Years after the introduction of the SSL protocol, a broad range of validation techniques have crept into industry practices, sometimes diluting the credentials awarded. From certification authorities that, in old-school fashion, look up businesses requesting certificates and call to see if the number is even still in service, to automated computer validation that, inadequately, merely verifies the business owns the server the certificate represents—the general industry consensus is there needs to be a change.
To remedy this, the CA/B Forum agreed on much more rigorous EV SSL guidelines. While these new policies have been ready for use since October 2006, Microsoft’s latest rollout — Internet Explorer 7 on Windows Vista — will be the first to adopt EV SSL certificates.

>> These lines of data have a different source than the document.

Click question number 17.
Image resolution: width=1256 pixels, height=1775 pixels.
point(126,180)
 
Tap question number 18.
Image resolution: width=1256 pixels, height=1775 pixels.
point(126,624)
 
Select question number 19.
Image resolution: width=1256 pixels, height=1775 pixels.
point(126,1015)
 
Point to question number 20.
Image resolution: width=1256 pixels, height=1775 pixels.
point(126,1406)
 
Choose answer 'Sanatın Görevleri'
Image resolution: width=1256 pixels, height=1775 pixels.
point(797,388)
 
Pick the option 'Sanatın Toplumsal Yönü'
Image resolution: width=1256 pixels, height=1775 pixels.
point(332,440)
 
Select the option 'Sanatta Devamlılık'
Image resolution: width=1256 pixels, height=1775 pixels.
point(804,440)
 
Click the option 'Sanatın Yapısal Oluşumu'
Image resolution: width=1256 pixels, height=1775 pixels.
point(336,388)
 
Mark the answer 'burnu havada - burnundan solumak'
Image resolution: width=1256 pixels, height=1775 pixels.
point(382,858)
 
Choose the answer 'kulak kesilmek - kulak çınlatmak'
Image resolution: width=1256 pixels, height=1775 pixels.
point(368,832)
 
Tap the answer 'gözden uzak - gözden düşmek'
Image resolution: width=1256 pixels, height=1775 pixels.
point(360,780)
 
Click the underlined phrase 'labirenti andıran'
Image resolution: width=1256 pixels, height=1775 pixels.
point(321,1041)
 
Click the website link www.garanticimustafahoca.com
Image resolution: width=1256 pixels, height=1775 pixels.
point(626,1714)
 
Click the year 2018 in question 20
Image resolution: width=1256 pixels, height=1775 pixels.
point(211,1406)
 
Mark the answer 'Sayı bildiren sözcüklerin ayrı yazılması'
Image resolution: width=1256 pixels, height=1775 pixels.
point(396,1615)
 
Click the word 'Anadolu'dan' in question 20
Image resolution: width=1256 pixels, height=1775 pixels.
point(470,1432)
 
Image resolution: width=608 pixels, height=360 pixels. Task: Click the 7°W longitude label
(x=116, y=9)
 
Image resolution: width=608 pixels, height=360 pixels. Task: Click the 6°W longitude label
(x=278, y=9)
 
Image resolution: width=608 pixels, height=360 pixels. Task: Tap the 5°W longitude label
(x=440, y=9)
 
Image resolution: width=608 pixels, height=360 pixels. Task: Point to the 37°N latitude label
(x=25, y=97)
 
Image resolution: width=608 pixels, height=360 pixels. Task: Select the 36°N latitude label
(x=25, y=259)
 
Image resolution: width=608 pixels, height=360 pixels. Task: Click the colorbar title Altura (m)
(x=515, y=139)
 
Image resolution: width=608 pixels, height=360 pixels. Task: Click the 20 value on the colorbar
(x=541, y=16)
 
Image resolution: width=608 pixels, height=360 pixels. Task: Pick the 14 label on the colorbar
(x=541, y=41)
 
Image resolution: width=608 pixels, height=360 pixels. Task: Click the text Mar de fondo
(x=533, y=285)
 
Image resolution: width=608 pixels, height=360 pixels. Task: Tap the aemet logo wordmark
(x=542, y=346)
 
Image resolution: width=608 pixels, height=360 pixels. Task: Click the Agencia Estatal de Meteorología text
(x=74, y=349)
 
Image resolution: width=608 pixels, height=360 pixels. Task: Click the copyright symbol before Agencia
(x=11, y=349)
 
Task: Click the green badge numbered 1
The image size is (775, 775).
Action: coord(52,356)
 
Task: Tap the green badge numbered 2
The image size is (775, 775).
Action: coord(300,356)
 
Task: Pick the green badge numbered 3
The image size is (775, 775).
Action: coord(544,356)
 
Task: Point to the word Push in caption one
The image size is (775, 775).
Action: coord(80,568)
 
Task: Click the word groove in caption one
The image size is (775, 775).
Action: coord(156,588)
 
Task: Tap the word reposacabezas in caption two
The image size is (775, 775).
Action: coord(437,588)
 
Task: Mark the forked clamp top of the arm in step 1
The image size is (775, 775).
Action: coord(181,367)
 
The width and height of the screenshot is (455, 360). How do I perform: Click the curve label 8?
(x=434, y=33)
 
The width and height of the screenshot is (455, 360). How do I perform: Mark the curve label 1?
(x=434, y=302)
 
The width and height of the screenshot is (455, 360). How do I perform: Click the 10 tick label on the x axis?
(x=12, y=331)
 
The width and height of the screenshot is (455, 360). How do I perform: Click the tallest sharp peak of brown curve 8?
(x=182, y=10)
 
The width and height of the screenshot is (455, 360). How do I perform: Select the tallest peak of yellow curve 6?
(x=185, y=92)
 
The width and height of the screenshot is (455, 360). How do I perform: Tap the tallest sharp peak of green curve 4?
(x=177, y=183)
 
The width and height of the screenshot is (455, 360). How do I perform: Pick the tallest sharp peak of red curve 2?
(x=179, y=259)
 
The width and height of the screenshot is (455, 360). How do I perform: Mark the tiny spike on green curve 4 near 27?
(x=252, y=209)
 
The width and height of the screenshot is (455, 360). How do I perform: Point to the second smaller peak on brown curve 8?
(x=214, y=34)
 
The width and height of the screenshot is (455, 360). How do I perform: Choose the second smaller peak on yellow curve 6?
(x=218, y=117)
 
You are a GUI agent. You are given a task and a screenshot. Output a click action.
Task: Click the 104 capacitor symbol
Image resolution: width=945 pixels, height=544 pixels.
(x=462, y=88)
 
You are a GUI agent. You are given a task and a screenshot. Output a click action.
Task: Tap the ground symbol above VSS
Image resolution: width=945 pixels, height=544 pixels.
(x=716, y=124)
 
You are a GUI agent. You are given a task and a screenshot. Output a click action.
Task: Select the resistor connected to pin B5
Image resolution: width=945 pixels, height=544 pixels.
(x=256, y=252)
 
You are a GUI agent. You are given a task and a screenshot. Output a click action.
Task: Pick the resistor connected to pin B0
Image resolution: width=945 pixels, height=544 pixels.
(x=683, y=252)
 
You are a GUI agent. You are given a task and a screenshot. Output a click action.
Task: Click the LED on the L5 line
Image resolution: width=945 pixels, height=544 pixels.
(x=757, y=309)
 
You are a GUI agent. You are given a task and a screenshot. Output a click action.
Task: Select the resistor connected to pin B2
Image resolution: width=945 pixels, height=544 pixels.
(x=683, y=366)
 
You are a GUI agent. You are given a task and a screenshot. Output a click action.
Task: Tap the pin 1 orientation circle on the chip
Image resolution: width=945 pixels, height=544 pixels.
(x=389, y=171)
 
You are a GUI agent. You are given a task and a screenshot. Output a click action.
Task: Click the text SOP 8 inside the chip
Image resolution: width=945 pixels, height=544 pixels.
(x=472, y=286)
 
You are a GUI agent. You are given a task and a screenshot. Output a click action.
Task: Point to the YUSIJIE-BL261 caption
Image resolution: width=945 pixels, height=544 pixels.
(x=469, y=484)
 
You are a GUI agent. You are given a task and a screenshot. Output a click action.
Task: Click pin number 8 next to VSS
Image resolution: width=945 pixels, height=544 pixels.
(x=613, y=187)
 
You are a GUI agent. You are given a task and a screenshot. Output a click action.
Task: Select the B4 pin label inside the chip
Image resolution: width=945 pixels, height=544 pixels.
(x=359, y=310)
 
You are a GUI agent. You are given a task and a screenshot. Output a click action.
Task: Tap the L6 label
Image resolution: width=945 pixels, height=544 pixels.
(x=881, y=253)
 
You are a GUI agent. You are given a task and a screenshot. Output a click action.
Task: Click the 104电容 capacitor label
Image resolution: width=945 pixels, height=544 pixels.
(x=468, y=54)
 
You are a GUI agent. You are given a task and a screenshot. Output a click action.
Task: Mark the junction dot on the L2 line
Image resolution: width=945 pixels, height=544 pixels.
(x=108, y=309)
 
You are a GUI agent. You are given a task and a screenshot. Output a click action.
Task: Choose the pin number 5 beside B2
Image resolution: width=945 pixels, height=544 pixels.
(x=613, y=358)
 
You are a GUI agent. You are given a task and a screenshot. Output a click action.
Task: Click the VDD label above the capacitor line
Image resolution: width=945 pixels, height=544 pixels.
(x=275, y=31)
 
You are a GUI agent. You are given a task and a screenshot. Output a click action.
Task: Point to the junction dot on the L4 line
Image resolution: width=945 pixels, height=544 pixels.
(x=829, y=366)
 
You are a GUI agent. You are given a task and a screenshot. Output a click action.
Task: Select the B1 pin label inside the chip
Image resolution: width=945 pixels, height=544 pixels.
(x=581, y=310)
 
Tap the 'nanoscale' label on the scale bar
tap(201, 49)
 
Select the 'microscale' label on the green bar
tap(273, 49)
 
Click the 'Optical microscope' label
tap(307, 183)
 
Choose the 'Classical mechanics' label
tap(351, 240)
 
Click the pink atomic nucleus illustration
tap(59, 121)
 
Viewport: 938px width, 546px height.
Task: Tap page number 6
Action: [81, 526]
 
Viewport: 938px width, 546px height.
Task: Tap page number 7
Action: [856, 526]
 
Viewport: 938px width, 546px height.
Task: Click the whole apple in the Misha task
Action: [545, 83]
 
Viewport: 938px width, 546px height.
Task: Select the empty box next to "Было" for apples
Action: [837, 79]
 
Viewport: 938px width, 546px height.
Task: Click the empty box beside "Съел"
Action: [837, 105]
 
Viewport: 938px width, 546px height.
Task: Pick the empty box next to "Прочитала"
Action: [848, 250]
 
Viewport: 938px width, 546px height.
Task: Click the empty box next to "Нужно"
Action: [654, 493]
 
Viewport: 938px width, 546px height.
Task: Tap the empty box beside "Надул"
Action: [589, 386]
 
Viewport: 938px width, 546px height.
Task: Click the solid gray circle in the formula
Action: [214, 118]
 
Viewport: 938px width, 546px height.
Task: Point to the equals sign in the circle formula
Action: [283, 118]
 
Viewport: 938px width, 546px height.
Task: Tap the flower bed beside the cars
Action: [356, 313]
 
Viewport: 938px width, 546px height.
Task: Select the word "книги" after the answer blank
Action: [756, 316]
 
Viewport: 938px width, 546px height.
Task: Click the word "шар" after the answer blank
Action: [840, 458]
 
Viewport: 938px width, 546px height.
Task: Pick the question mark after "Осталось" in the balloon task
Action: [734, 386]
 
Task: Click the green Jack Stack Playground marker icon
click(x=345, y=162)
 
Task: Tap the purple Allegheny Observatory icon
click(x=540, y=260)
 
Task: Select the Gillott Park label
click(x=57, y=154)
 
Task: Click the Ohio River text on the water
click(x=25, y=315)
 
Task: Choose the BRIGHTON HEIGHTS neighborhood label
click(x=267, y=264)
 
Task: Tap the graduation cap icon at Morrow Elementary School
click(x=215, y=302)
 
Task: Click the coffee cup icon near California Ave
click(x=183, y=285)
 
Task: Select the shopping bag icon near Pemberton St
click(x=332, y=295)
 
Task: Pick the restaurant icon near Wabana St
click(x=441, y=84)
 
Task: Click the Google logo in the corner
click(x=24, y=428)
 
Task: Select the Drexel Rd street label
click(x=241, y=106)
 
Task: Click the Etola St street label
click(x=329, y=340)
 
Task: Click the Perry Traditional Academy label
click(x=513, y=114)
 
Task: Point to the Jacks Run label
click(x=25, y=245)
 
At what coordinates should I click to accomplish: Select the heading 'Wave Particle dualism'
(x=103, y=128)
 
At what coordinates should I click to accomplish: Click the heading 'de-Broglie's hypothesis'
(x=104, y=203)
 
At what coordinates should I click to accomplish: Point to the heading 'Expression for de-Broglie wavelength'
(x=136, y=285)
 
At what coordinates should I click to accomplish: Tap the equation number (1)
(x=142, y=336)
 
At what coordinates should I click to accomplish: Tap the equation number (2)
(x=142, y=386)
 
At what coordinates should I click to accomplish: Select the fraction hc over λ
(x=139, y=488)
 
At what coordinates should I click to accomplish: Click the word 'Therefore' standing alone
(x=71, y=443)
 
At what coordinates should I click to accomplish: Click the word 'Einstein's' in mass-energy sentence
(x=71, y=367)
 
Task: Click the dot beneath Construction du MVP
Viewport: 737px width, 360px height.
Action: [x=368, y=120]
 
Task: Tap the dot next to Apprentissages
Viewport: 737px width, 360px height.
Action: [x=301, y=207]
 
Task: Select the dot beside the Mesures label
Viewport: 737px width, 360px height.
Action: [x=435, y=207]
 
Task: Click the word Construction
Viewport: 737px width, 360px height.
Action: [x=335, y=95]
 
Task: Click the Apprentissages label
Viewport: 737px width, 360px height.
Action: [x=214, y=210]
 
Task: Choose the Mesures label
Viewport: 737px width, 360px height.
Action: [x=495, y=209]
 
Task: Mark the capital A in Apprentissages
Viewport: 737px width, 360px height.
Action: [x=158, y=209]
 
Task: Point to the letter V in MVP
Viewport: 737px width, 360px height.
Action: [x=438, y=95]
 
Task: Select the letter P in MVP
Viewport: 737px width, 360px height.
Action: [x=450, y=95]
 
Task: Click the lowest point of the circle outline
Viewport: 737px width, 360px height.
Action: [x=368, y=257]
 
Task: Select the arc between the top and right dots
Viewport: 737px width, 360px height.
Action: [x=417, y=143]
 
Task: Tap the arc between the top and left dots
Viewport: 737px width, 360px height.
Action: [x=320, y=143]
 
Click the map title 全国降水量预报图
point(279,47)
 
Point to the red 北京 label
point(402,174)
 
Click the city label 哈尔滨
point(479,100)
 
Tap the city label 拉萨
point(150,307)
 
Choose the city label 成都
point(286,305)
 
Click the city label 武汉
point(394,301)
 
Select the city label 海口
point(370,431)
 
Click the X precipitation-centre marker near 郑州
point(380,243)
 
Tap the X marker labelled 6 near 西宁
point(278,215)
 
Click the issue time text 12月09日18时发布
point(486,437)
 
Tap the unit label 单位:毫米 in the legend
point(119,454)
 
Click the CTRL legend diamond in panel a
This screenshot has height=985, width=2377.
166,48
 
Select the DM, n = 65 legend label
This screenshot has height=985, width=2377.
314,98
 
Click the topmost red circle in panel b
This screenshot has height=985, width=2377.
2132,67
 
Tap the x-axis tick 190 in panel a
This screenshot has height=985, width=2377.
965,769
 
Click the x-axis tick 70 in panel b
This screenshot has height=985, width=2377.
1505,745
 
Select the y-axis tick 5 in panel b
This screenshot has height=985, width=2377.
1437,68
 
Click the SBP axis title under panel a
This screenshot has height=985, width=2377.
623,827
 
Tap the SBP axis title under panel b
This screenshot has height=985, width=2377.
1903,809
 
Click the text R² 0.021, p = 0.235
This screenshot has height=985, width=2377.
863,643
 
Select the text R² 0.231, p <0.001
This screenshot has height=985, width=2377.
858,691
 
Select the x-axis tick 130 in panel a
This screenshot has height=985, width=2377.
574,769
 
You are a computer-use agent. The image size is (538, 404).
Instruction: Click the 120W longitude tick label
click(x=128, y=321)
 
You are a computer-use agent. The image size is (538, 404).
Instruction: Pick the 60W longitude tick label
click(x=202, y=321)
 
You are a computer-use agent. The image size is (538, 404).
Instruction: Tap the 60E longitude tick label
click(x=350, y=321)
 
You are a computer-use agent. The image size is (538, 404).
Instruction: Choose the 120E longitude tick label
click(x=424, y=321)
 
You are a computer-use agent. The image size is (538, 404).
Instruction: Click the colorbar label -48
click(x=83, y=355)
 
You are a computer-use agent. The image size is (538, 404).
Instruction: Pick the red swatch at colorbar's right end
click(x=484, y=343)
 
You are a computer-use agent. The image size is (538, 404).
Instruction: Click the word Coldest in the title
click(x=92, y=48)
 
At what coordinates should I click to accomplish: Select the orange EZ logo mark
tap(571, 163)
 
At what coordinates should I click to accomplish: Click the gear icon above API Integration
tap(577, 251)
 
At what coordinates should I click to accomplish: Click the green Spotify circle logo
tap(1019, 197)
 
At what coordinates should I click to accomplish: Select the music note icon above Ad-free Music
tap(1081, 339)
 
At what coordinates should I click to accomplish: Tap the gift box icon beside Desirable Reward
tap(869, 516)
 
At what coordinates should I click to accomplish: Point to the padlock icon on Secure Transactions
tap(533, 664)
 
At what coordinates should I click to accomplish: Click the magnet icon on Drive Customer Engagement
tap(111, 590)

When the IE7 user finds a server with an EV SSL certificate, the browser will visually (and colorfully) announce the EV presence by turning the address bar green and identifying the owner of the server, as well as who issued the certificate.
The theory is users will learn to recognize the green address bar as a destination where it is safe to conduct online transactions; there is no risk that it is a phishing or other malicious Web site. The display of yellow and red address bars will alert the Web visitor to proceed with caution.
So, Will Anyone Care?
The e-store buyer remains skeptical: What happens if consumers don’t notice the green bar, or don’t understand what it represents — or don’t even care?
This could happen, but not likely. A number of factors point to EV SSL certificates growing like wildfire in popularity over the next year.
Microsoft is making security the cornerstone of its Windows Vista release and the software behemoth is sure to focus time, technology, and a big budget to energetically educate the marketplace about the value of “going green.”
And so they won’t miss the online retail boat that now adds up to $100 billion in consumer sales, the vast majority of Web browsers will soon adopt the new certification and recognize EV SSL certificates, displaying the characteristic “green means it’s okay to buy” sign.